The grant also provides funding for a new Castleton course, Special Topics in Biology: Bacterial Proteomic Design & Analysis, which will achieve multiple goals including further strengthening the mission of the department to provide student training in research while also increasing the involvement of faculty in competitive research by utilizing Dr. Garcia's bacterial research samples as the basis for the data collection. The students will gain the theoretical background information at Castleton while performing the laboratory work at UVM. The UVM arrangement will allow the Castleton students to participate in hands-on research techniques and utilize equipment at an R1 research institution.

Undergraduate research students will also receive meaningful public outreach training by producing an outreach product at the end of each summer session, in the form of a podcast, video, poster, or informational fact sheet about their summer research. The outreach products will be produced and disseminated to secondary students in Vermont, facilitating collaboration between Castleton and secondary biology educators statewide.
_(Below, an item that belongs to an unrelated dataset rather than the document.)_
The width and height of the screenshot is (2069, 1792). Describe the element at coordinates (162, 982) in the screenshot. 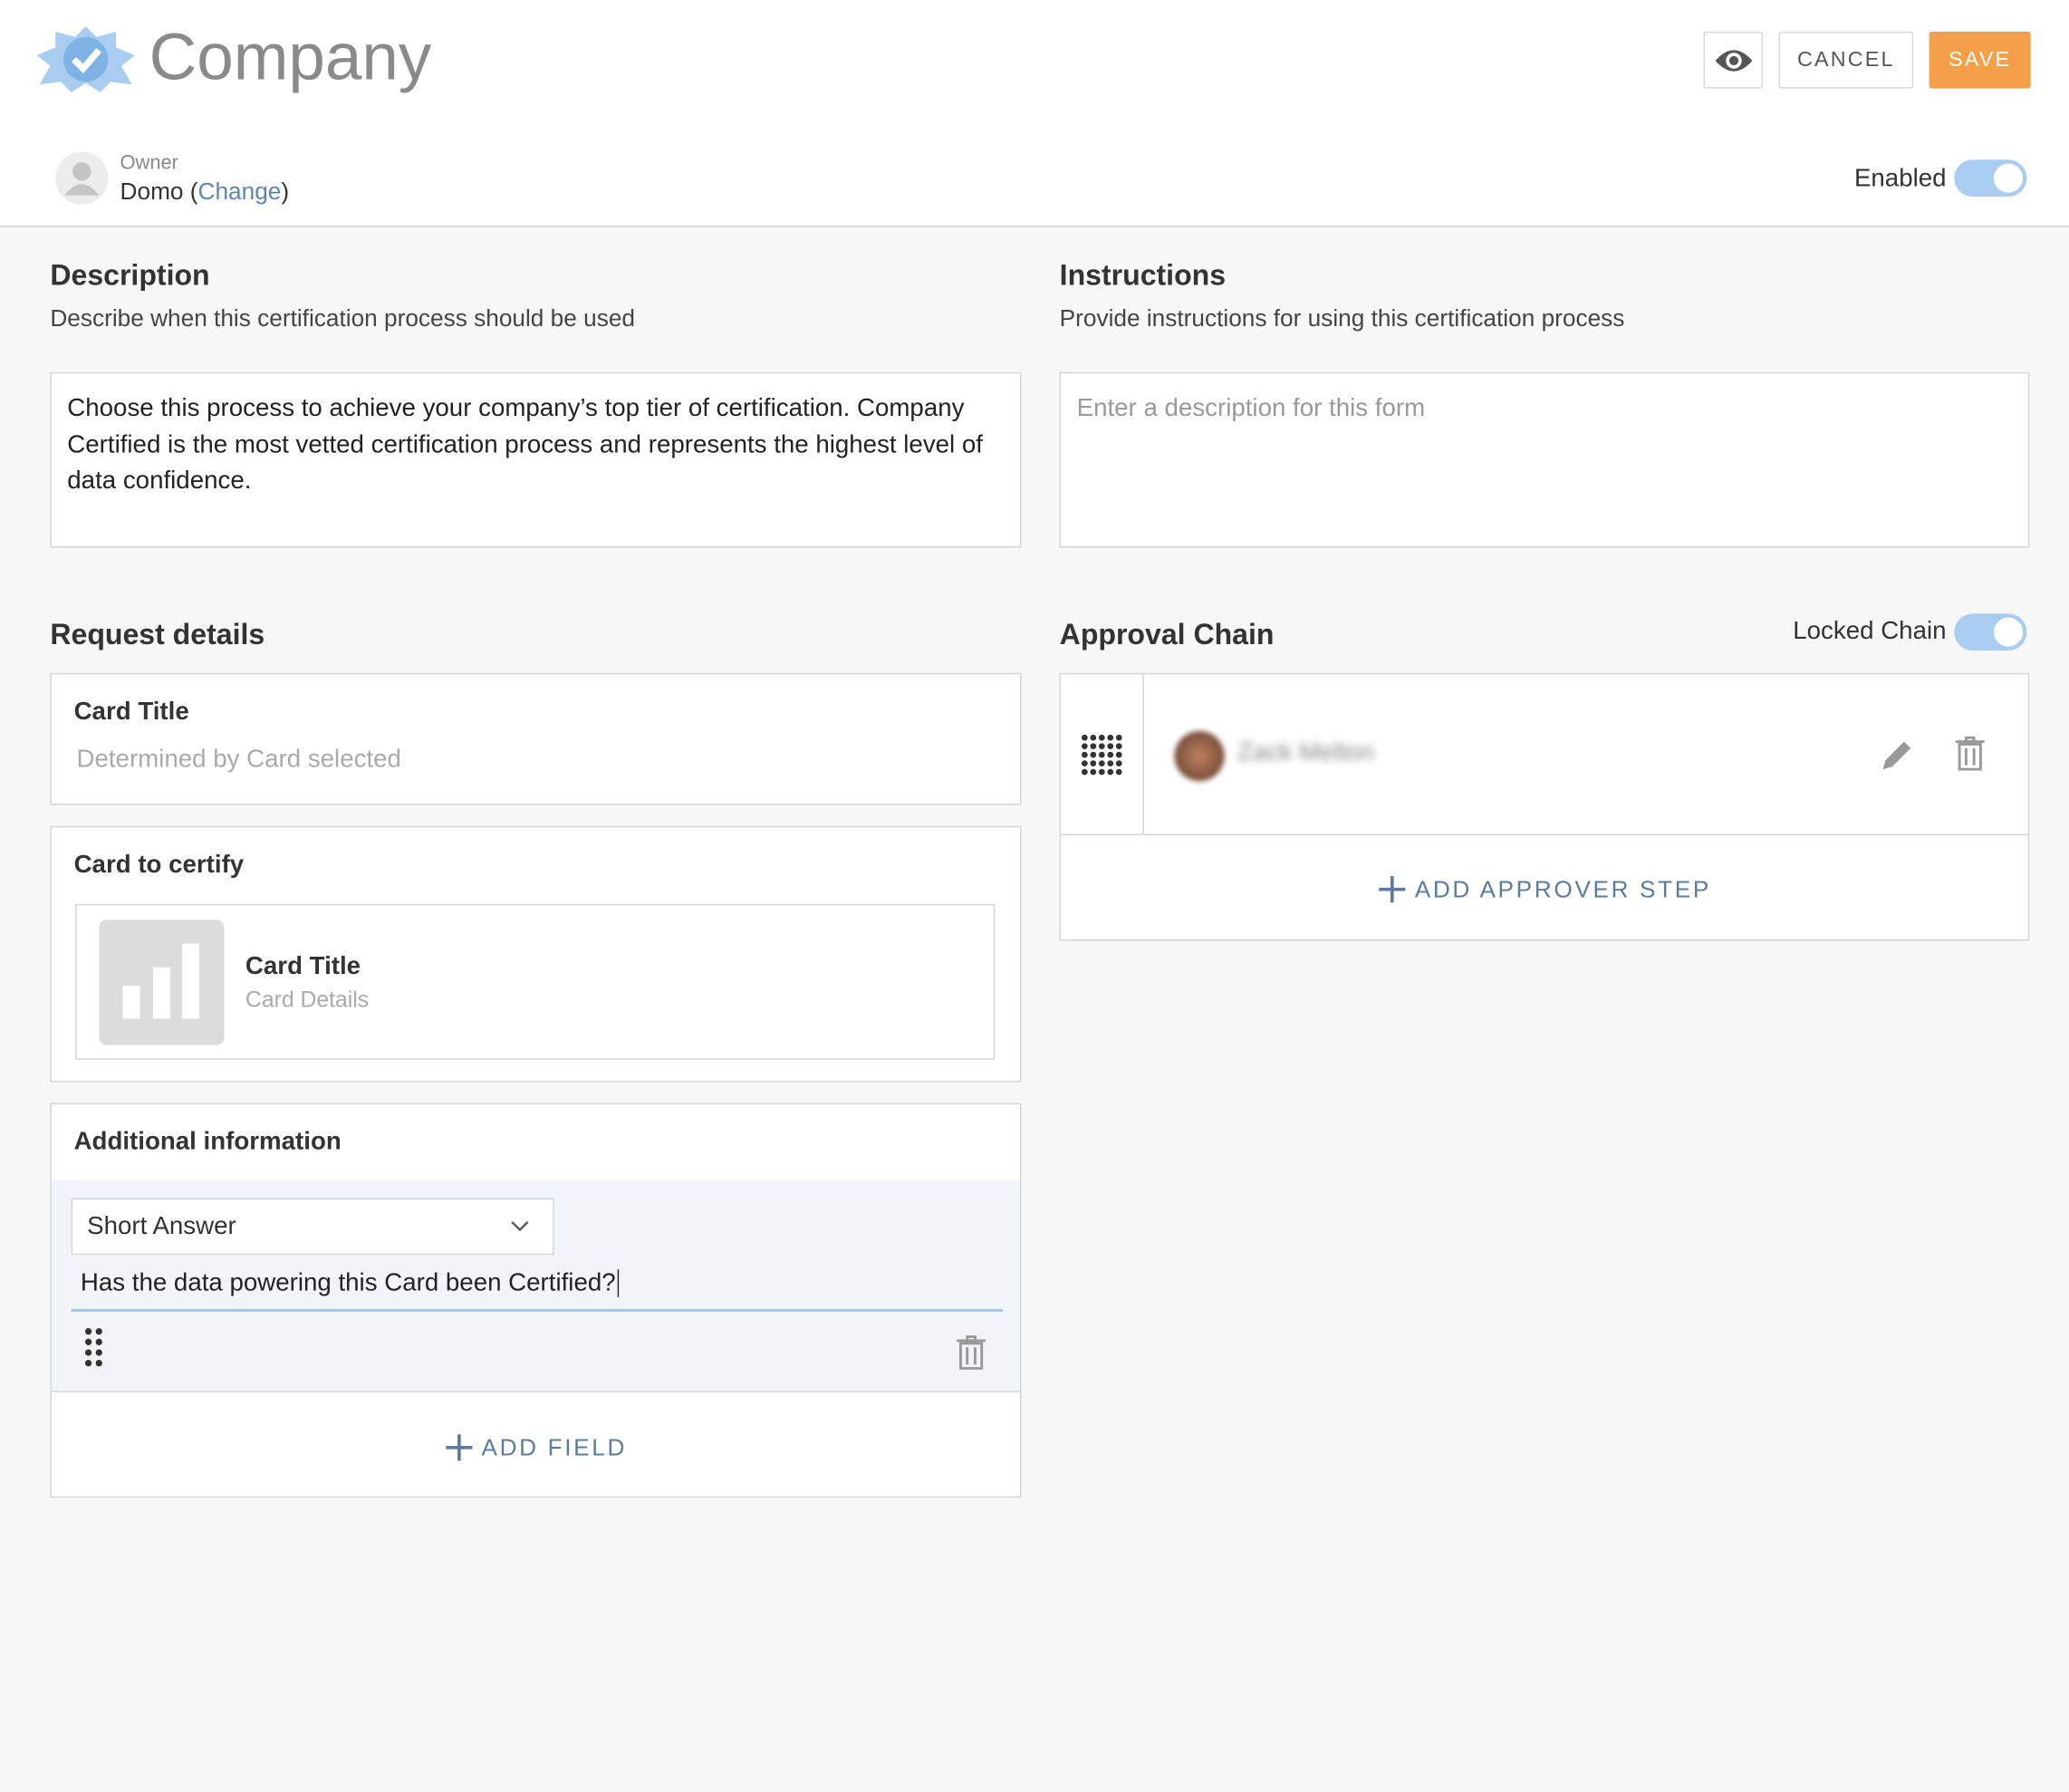

I see `card-icon` at that location.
The undergraduate students on the project will also share their research experiences and outreach projects with students and faculty at St. Joseph's University and Castleton and aid in the delivery of the science lessons, including a laboratory activity, for ninth and tenth graders in Philadelphia.

"This is more than just sitting in the lab performing experiments," Garcia said. "Independent research is about discovery and learning how to critically think, but also sharing this information in an accessible way with the public. Public outreach is part of our duty as scientists, to share our knowledge."

Research reported in this release is supported by funds include support for "Division of Molecular and Cellular Biosciences: Investigator-Initiated Research Projects (MCB)" in accordance with the NSF Program Solicitation, NSF 17-589. Funds provided by this award include support in accordance with NSF program solicitation 14-579, "Facilitating Research at Primarily Undergraduate Institutions: Research in Undergraduate Institutions (RUI) and Research Opportunity Awards (ROA)".